INFORMATION SUPPLIED
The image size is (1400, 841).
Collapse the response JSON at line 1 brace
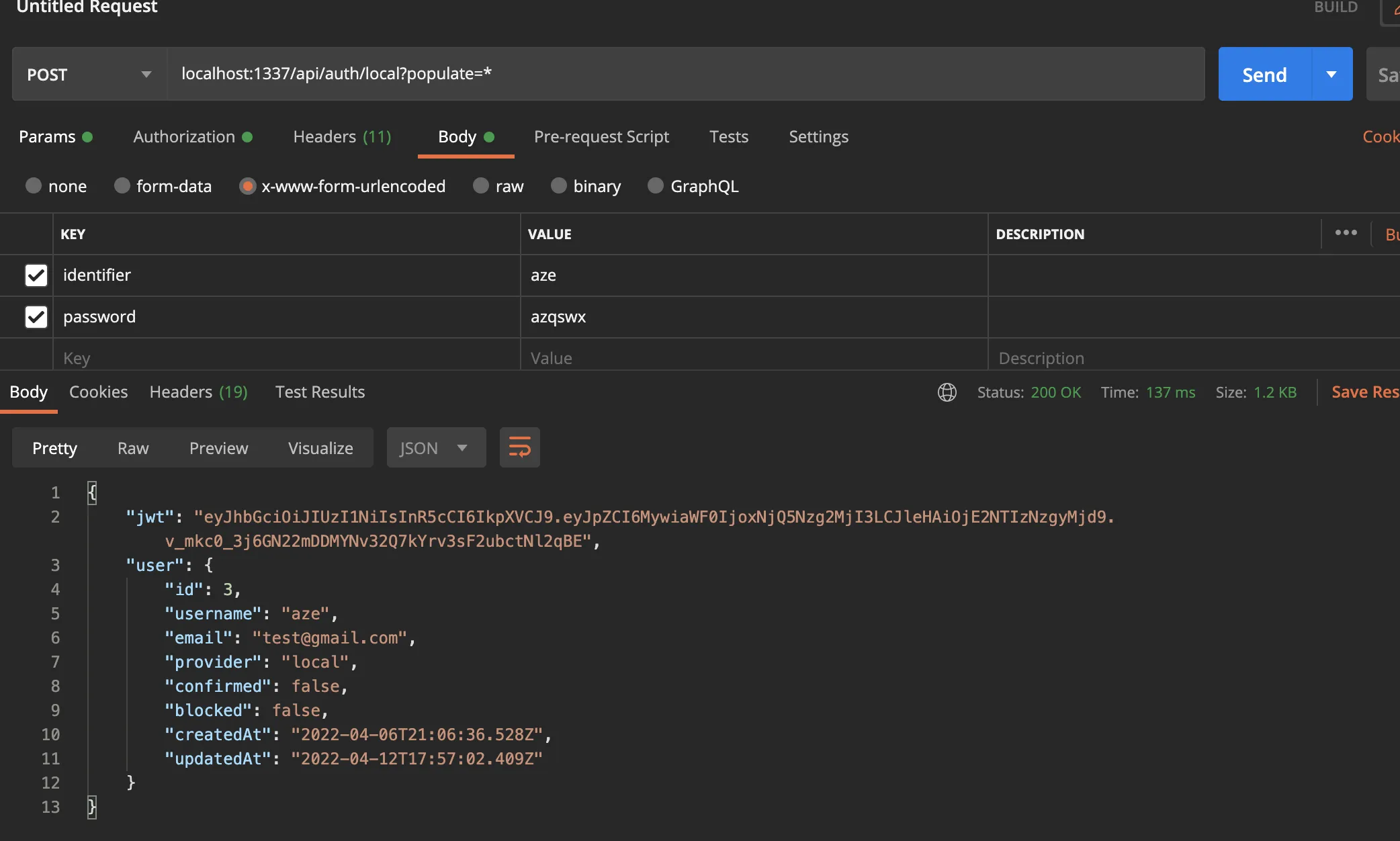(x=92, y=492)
---
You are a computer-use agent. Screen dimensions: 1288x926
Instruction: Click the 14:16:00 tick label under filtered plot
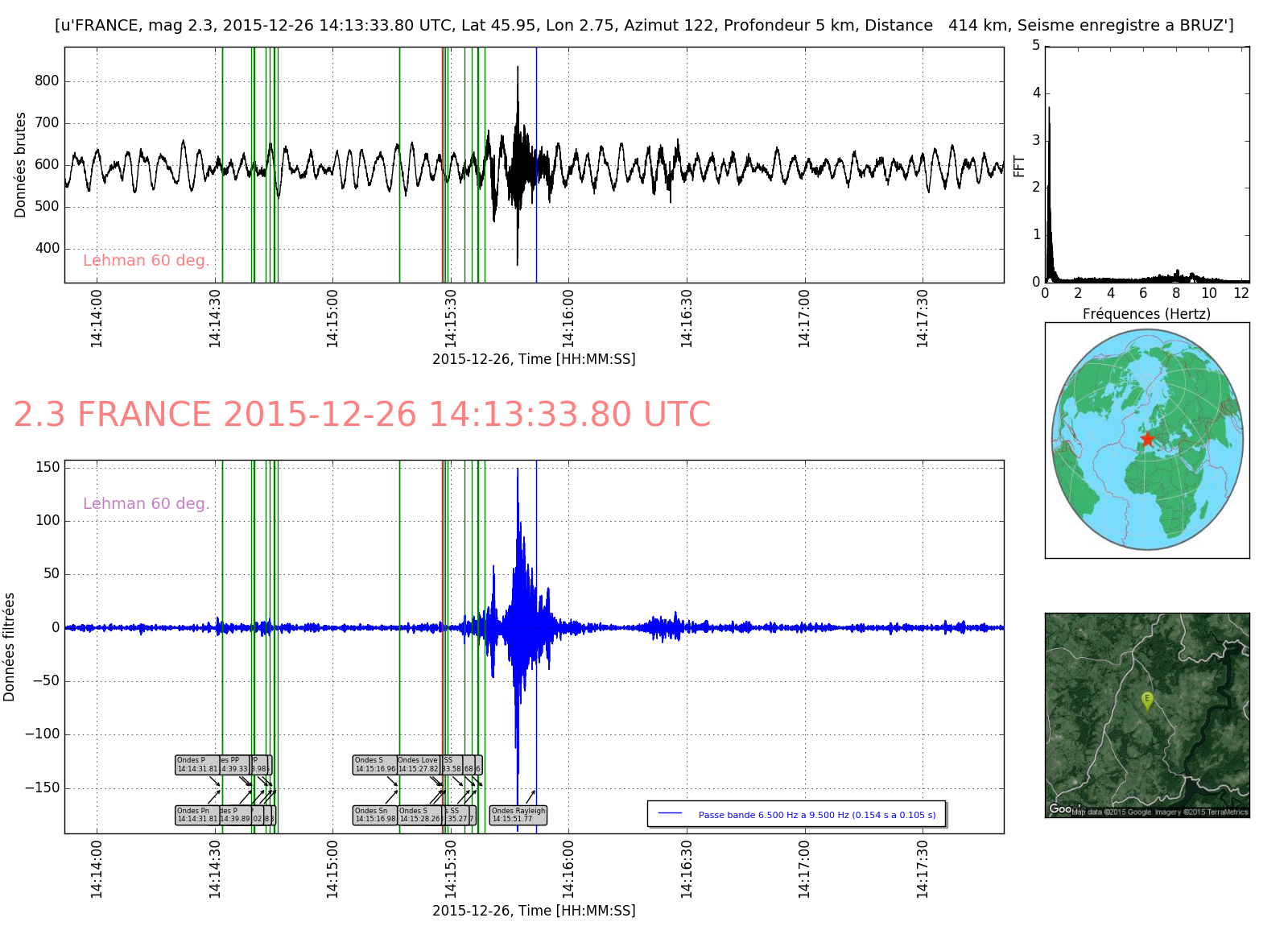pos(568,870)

GIVEN INSTRUCTION
Please reproduce the material between the line holding "The image size is (1400, 841)." and the line holding "(x=92, y=492)", inclusive, substituting "Expand" for "Collapse" and leaving everything else unchanged. Omit the picture from your answer.

COMPLETED TASK
The image size is (1400, 841).
Expand the response JSON at line 1 brace
(x=92, y=492)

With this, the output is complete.